Architects’ Client of the Year – The Bruges Diptych

Jon Lott - The Bruges Dyptich, 2021
© Triënnale Brugge 2021 - Jasper van het Groenewoud

2015 gelang es Brügge, die Triennale zu sich zu holen. Seitdem lädt die UNESCO-Weltkulturerbestadt alle drei Jahre internationale Architektur- und Kunstschaffende dazu ein, den historischen Stadtkern mit temporären Installationen in einen einzigartigen Parcours für zeitgenössische Architektur und Kunst zu verwandeln. Die »Triennale Brügge 2021« stand unter dem übergreifenden Thema »TraumA« und entschied sich damit für einen vielstimmigen Diskurs, der über das offenkundig sichtbare Touristische hinausgeht und auch einen Blick in die eher verborgenen und dunkleren Bereiche einer vielschichtigen Stadt wagt.

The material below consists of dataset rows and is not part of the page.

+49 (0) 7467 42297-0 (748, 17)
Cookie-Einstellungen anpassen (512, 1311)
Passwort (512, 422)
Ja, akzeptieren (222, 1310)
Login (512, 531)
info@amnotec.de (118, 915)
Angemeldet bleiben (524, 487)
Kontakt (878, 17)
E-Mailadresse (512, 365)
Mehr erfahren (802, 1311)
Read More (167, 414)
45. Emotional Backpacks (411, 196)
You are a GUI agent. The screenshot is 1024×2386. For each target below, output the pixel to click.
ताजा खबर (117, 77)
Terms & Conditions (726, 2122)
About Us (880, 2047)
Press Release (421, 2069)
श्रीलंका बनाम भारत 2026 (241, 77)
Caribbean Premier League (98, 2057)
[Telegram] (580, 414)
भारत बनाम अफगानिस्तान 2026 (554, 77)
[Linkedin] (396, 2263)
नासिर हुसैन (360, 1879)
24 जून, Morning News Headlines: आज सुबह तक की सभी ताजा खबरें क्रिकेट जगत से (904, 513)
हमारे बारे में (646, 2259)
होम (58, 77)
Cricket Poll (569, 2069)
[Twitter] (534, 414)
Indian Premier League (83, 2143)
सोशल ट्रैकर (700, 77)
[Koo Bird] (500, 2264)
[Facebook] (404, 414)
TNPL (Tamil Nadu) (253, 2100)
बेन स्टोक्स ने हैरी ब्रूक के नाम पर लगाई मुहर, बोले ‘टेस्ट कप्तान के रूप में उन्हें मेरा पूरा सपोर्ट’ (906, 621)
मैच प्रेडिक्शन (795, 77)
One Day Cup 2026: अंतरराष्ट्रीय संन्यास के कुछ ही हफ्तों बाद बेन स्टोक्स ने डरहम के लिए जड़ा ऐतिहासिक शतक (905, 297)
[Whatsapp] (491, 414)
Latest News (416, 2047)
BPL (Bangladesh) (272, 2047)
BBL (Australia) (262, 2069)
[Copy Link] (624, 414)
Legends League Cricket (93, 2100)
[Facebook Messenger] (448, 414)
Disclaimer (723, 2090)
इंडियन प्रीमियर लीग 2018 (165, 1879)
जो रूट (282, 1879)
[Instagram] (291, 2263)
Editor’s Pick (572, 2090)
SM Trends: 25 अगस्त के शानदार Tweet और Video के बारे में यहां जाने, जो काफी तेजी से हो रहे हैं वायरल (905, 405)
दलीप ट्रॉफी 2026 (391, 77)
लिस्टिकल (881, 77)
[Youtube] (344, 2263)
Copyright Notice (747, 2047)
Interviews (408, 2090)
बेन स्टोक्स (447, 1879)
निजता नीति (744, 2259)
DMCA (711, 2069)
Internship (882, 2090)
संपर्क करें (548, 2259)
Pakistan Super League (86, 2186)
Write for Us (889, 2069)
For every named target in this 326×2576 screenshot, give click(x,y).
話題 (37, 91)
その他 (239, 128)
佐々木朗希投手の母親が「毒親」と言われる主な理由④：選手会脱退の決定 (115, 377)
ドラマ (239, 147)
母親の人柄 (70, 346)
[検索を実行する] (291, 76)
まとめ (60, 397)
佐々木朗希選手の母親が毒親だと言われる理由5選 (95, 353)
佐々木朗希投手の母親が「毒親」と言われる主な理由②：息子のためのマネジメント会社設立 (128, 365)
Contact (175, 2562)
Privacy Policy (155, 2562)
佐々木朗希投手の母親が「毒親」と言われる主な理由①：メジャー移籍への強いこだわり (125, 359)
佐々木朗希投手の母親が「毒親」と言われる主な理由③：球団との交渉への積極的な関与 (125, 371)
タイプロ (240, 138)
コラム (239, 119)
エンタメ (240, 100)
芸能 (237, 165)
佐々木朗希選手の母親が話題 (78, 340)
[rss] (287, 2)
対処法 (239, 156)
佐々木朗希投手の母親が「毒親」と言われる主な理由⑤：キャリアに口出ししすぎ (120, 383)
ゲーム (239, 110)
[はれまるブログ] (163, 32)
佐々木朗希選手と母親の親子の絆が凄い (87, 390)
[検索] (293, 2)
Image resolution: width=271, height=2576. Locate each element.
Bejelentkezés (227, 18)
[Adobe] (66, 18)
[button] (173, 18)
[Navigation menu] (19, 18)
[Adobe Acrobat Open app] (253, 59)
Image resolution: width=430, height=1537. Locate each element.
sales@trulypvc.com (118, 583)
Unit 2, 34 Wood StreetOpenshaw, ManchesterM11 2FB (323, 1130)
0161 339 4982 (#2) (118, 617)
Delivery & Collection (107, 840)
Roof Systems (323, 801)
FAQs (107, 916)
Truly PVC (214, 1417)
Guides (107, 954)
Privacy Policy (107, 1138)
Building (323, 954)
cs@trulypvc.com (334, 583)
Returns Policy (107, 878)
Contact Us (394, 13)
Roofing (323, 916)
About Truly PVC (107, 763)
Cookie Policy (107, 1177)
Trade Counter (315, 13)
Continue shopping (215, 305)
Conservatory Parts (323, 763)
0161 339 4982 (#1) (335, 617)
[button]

Ein so mutiger wie faszinierender Ansatz, der in 13 architektonischen bzw. künstlerischen Arbeiten interpretiert wurde. So entstanden an verschiedenen, z. T. auch ungewöhnlichen Locations der Stadt architektonische, skulpturale und organische Kreationen, um sowohl mit ihrer Umgebung als auch den Besucherinnen und Besuchern in Dialog zu treten und dazu einzuladen, das historische Zentrum von Brügge mit seinen Gebäuden, Plätzen, Gassen und Wasserwegen neu zu entdecken und zu erleben.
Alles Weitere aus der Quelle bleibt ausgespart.